__Material provided__
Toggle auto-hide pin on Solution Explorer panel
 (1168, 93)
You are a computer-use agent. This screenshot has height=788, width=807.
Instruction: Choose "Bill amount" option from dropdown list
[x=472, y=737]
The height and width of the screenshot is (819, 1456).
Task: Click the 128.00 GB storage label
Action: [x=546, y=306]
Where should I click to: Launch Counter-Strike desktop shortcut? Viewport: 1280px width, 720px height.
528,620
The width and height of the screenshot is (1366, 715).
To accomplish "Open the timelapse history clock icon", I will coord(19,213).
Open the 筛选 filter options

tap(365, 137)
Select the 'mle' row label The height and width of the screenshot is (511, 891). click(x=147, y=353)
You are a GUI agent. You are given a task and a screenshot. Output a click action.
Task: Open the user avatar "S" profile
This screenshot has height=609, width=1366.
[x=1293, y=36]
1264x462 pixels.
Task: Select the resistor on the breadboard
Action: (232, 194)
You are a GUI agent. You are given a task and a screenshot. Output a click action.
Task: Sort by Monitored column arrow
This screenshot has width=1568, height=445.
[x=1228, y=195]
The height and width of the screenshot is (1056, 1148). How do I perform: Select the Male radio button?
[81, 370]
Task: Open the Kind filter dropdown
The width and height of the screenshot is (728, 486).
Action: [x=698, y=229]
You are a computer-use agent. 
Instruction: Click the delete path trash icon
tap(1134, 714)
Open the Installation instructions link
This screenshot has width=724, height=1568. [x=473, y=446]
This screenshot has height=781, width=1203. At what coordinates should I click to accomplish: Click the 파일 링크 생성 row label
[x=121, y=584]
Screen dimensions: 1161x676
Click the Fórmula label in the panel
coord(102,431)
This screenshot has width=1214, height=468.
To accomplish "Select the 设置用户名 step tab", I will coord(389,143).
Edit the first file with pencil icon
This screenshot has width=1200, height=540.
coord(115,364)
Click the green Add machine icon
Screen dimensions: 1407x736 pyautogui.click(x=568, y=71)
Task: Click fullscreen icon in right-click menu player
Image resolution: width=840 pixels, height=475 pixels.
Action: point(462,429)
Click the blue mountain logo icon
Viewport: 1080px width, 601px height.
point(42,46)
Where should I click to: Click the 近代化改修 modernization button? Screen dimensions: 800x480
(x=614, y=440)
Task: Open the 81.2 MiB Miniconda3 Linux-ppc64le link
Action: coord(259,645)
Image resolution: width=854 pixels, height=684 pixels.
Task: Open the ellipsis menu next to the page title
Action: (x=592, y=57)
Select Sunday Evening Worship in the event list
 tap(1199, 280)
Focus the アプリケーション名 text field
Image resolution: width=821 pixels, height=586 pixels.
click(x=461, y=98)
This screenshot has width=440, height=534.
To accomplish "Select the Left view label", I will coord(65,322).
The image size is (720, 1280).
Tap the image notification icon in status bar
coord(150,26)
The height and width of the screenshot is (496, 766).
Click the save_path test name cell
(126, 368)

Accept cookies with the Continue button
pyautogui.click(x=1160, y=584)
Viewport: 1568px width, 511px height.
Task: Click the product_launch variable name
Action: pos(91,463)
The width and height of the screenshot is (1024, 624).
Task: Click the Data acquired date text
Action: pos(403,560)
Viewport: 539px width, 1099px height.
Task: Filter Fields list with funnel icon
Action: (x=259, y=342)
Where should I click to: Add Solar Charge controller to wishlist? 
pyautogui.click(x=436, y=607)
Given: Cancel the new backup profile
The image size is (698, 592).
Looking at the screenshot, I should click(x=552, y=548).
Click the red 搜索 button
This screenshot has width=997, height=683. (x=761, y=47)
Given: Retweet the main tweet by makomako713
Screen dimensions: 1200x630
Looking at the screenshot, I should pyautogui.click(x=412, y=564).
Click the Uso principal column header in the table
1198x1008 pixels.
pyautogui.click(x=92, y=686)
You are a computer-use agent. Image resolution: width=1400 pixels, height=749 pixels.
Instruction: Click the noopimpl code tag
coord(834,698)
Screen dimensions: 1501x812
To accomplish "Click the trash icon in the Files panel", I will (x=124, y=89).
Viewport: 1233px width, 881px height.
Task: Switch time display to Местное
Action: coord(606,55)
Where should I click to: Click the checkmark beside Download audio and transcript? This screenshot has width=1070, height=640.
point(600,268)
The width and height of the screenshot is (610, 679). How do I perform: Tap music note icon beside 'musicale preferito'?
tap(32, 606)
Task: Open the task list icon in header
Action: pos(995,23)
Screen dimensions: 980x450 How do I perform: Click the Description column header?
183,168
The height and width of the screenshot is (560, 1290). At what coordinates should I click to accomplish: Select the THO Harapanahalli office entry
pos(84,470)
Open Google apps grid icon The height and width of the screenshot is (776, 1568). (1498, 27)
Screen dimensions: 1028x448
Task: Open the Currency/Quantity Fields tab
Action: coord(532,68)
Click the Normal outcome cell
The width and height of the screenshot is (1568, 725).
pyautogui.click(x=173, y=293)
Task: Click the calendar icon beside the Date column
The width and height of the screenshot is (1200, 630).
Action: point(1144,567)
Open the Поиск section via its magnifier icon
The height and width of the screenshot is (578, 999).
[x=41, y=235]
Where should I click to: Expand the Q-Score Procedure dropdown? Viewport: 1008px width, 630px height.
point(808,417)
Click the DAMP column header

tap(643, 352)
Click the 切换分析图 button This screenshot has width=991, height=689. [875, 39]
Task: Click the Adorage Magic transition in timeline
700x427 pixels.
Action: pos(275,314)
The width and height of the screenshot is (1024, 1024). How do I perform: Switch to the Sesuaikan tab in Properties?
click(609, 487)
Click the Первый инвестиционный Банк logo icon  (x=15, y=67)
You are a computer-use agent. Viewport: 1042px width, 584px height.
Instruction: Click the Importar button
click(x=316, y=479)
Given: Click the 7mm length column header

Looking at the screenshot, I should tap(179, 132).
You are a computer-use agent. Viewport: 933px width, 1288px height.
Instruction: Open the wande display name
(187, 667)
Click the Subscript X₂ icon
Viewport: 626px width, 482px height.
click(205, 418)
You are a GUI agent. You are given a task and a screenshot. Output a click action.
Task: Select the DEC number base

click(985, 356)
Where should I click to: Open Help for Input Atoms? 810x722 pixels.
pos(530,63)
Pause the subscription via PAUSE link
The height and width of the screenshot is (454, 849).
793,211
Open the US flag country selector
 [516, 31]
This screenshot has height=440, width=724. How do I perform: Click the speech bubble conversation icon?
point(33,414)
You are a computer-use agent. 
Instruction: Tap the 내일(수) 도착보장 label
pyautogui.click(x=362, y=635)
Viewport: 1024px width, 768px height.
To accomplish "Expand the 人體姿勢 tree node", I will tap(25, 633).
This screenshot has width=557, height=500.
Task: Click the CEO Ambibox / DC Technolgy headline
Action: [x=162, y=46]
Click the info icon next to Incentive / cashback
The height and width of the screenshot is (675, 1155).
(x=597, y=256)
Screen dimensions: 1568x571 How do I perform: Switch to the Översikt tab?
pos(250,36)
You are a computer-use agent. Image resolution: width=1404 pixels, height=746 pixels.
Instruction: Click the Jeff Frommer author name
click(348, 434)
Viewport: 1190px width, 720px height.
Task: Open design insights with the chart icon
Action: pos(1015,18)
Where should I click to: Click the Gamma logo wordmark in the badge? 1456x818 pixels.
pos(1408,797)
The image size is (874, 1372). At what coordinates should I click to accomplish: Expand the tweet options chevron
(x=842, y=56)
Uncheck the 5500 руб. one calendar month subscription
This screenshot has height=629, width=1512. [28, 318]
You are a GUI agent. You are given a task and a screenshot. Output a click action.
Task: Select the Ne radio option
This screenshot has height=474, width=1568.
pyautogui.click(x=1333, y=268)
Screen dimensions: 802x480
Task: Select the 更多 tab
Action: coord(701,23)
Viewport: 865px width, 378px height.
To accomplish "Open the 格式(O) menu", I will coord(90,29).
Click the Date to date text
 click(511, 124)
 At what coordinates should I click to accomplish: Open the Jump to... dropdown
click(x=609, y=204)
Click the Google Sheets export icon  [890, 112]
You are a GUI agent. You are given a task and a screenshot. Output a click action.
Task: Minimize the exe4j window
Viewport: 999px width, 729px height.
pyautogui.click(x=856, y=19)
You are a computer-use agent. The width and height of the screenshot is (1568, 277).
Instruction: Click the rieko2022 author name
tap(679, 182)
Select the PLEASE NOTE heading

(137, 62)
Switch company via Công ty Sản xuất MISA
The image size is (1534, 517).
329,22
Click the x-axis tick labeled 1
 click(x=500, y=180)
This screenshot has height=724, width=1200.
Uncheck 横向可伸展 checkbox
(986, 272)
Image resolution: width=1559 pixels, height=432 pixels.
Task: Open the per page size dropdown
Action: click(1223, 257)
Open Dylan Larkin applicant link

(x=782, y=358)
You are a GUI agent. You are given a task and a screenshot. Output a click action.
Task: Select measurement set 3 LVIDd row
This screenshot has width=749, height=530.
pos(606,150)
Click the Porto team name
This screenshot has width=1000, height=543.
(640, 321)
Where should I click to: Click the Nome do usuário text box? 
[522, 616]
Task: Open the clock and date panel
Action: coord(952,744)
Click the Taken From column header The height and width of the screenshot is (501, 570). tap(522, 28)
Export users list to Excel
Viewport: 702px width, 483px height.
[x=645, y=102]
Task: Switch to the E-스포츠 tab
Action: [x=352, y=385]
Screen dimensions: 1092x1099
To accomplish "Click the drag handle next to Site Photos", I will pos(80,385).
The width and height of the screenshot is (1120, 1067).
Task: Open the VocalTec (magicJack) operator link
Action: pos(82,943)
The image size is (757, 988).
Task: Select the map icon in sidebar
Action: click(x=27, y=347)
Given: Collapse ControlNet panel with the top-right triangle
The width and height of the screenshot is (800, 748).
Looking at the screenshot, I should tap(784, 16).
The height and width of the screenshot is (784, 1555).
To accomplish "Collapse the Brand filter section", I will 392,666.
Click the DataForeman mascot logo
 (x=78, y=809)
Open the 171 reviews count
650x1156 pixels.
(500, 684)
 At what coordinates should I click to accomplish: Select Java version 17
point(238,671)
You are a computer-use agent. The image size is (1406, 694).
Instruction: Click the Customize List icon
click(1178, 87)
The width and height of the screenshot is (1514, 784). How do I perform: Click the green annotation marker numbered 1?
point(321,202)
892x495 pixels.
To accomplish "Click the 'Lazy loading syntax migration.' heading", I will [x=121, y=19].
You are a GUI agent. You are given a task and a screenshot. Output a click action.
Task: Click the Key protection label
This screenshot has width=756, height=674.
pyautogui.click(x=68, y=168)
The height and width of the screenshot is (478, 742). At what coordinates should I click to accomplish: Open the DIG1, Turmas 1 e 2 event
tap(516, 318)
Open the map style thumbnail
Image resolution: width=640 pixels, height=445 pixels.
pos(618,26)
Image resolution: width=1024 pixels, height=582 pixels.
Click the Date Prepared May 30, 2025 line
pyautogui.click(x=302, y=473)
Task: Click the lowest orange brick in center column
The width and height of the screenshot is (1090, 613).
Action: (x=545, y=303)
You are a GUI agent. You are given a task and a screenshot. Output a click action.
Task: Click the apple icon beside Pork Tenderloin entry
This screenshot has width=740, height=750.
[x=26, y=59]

__Exercise__
Apply a filter for "Collapse" to the data above, then copy each line that matches.

__Expected answer__
Given: Collapse ControlNet panel with the top-right triangle
To accomplish "Collapse the Brand filter section", I will 392,666.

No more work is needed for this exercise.